▶ [What is needed]: Wherever the string "computer" shows up in the data below, copy the whole line.
--- Record set ---
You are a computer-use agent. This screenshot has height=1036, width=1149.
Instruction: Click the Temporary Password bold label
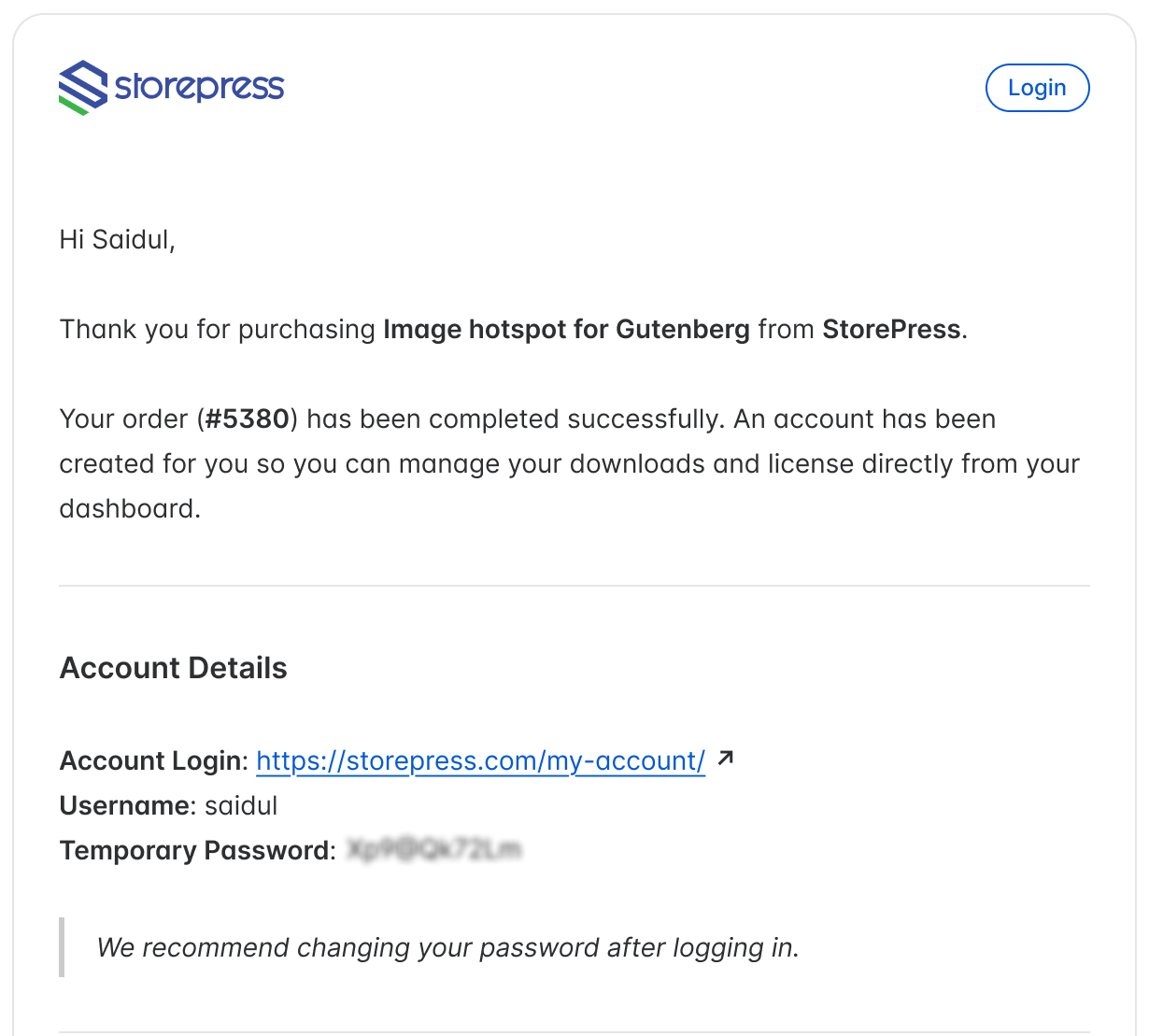point(196,850)
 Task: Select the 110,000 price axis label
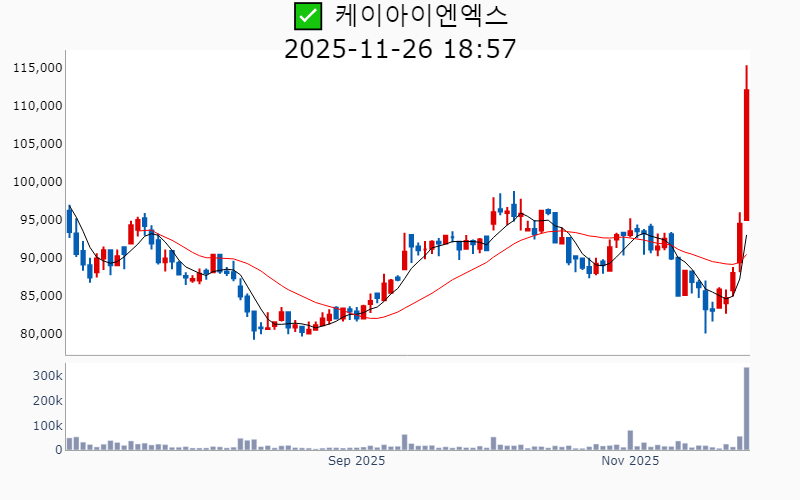[x=38, y=106]
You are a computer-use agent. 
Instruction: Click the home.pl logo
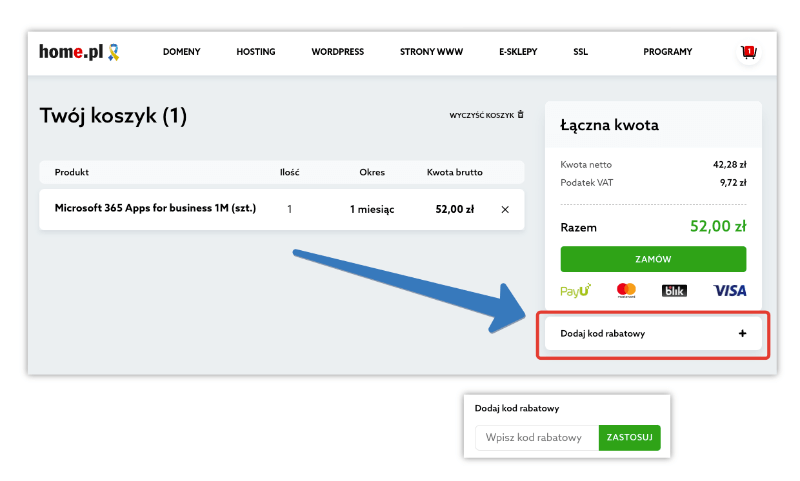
---
▶ [Final answer]:
You are a computer-use agent. This screenshot has height=1036, width=1149.
You are a computer-use agent. 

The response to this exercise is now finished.